In 1928, he returned to the United States and, after a year on the faculty of a small midwestern college, took a position at Harvard, as instructor in Greek and Latin and tutor in the Division of Ancient Languages. He remained at Harvard for the rest of his brief life, which ended in 1935 with the blast of a revolver in a Los Angeles hotel room: At the time it was judged a tragic accident. Later, some would blithely ascribe it to suicide, though the evidence is lacking. Others, within Parry’s family, would see the shooting as his wife’s doing, a moment’s raging vengeance for supposed marital cruelties.

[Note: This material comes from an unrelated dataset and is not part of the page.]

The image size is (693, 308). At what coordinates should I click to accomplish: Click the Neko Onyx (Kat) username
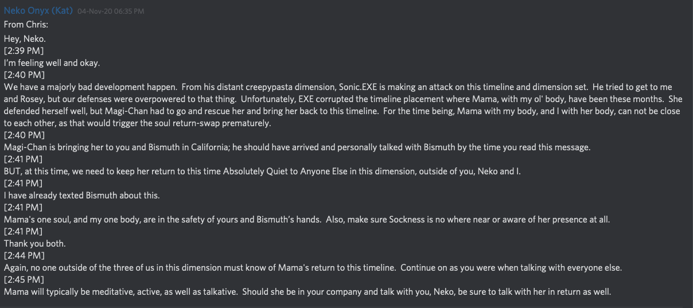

But the ideas that consumed Parry transcend the doubts surrounding his death. His doctoral thesis was a nice piece of scholarship, exhaustive and respected; yet while he’d theorized about the work of oral poets, Parry had never actually heard one speak or sing. So, at the suggestion of a judge at his thesis defense in Paris, he resolved to visit Yugoslavia, where Serbs, Montenegrins, and Bosnians still plied its villages and mountain byways with the songs and stories of their own distinct oral literature. In two trips, extending over a year and a half, Parry recorded hundreds of mostly illiterate singers who, to the rhythms of one-stringed instruments known as gusles, spun out long, larger-than-life sagas of blood, battle, revenge, grandeur, and intrigue.
Photograph courtesy of the Milman Parry Collection of Oral Literature, Harvard University
Often, Parry found, they sang the same songs as other guslars did yet were never quite the same. Not sung to a written text, the story would shift course, yield to the singer’s whims, or to some urgency or impatience in his audience: This time, or next, they’d become longer and fuller, or else cropped back, introduce new characters, or new incidents, new language bubbling up in obedience to the poetic rhythms of his tradition.
Through something like this oral, not written, process, the Odyssey and the Iliad came to be, asserted Parry. And his idea pushed well beyond the merely fertile or “suggestive”; down the years, generations of Homeric scholars had done plenty of that. Parry was determined to prove it, sometimes quasi-mathematically, statistically. In the late 1920s, when he and his wife lived in a little pension in Sceaux outside Paris, Marian would remember Milman forever upstairs, hard at work, “counting all these epithets.”
Photographs courtesy of the Milman Parry Collection of Oral Literature, Harvard University
The epithets were that most familiar marker of the Homeric epics, adjectives intimately joined, again and again, to gods and heroes, places and things. Like wine-dark sea, wind-quick Iris, shining Hector, grey-eyed goddess Athena. Each with its distinctive sound rhythms in the original Greek, akin to English’s stressed or unstressed syllables, they could be seized by the singer as he sang to fill a niche in the dactylic hexametric line. To generations of skeptical classicists Parry all but proved that they appeared when and where they did not to advance the story but to sweetly fill the sung line. The swift ships of one common epithet, wrote Parry, were swift “even when drawn up on land.”
Dead at age 33, Parry may not have made the impact he did but for Albert Lord, ’34, Ph. D. ’49, his assistant on his second trip to Yugoslavia. A recent Harvard grad, young Lord was not Parry’s “colleague”; he helped set up the recording equipment, kept track of the songs, collected the aluminum disks on which they were saved. But after Parry’s death, Lord felt the awful weight of his mentor’s work. He went on to a Harvard Ph. D., and a quarter-century later published his own magnum opus, Singer of Tales, which enriched and deepened oral poetry beyond all Parry had begun.
The years have brought challenge and reinterpretation to Parry’s big idea, but it rests largely secure. Shakespeare wrote Macbeth. Virgil wrote the Aeneid. But if Homer may yet be called author of the Odyssey, he did not write it as they did; after Parry, we understand better today, there are different ways to “write.”